Bloodblade opened his mouth to rage at such idiocy-and then closed it again. Eight goblets were already being drained, their stems raised to the ceiling as warriors tossed back the contents with swift jerks of their heads. Horns of the Lady, what was the use?
At least no alarm had been raised. "Drag the bodies against that door," he said, pointing at where the servant had fallen, "and let's be on-back out the arch and along the other passage, where I sent Mararr!"
With both hands, his warriors were scooping up pastries and what looked like river-oysters in sauce, spread on palm-sized loaves of bread, but they were looking at him and nodding; Bloodblade rolled his eyes in disgust and set out back across the marble, striding swiftly. The stone knights might follow them inside, after all…
The cross-passage climbed a short flight of steps, widening into a gallery lined with statues, and gave into another passage that climbed a few more steps and opened out into a room from which two passages ran off north and northwest, a broad flight of steps ascended to the west, and a large, ornate, and closed pair of double doors awaited in the south wall.

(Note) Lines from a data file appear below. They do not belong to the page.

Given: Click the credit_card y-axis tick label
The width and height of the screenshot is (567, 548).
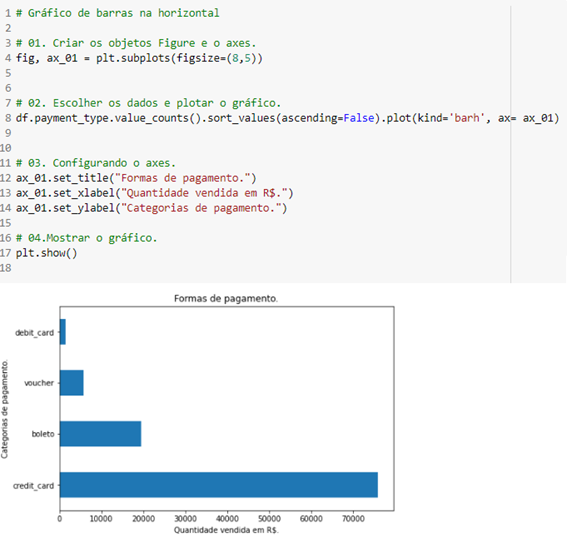Looking at the screenshot, I should pos(33,485).
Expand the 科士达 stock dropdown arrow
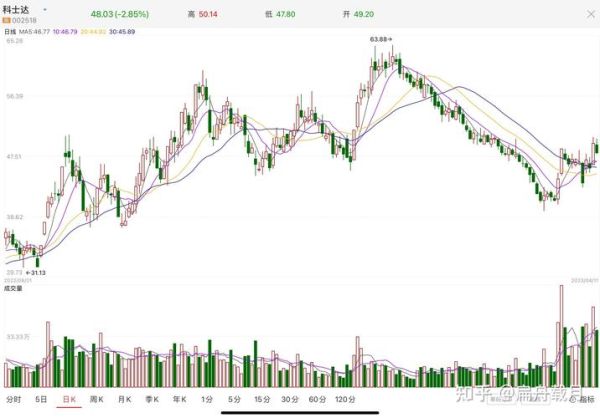Viewport: 600px width, 418px height. tap(47, 9)
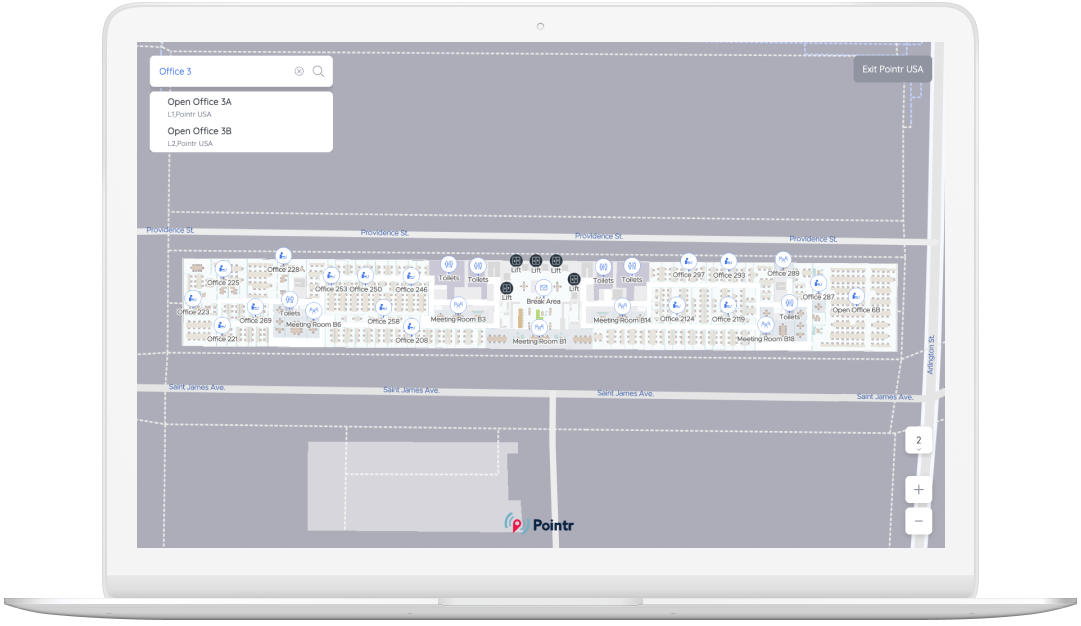
Task: Zoom in with the plus button
Action: coord(917,489)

The body of a servant was huddled on the lowest three steps, thin ribbons of blood descending along the white marble from it; Bloodblade smiled approvingly at this sign from Mararr and led the way up, gesturing at the floor with his blade to urge stealth as he heard their first footfalls echo back from a high and unseen ceiling somewhere above.

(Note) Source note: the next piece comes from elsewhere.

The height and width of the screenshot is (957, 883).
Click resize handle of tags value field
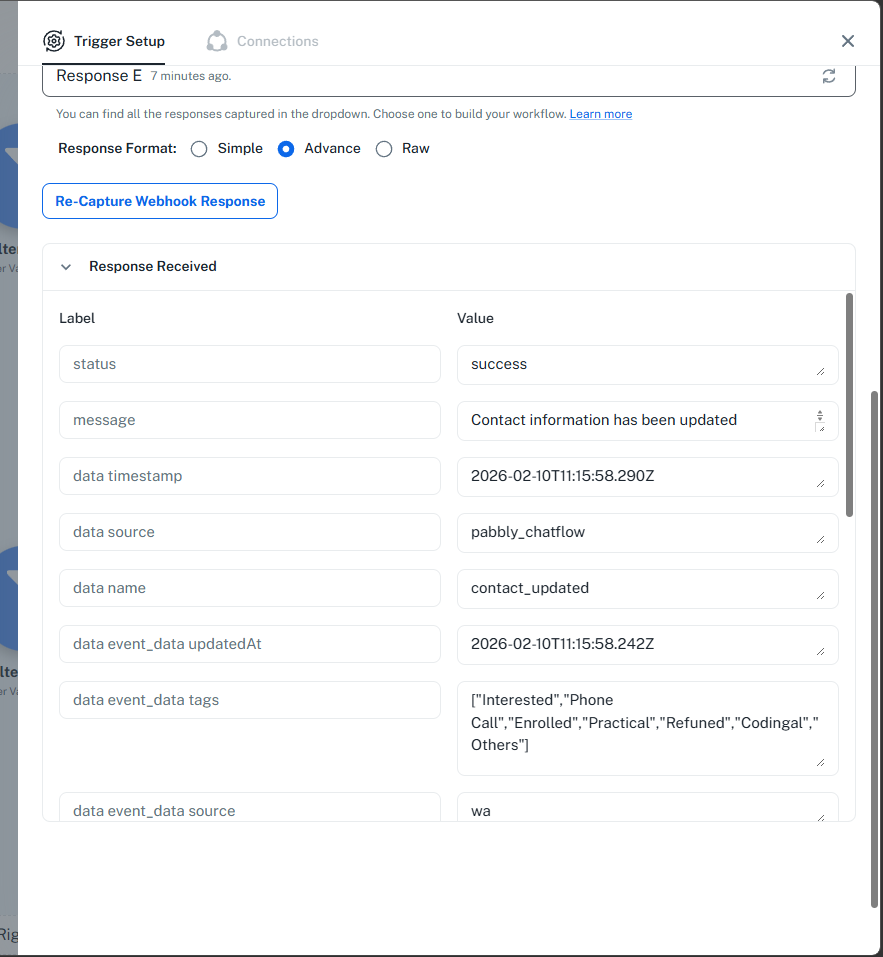pyautogui.click(x=821, y=763)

Three look down on all, but this place seemed deserted! This was the court of the King of all Aglirta? It had the empty, echoing feel of a grand house shut up for the season, with only a few servants left behind. On the obverse, of course: sprawled corpses rarely rush about screaming. Bloodblade smiled tightly, and ascended.
More bodies were strewn in the grand chamber at the head of the stairs, sprawled around a crackling fire in an outthrust fireplace. Most were richly dressed, none of them women, and some of them had tried to fight; one of those slim, useless needle-swords lay broken underfoot on a rich manyfurs rug, amid many bloody bootprints. Duthjack looked this way and that, seeking another stair and seeing none.
He shrugged and crossed the room to a far archway, where Mararr had left another body with one arm outstretched to point down the passage beyond. The warriors crowding around Bloodblade eagerly followed its guidance, moving ahead almost like dancers with their bloody swords held ready, low at their sides.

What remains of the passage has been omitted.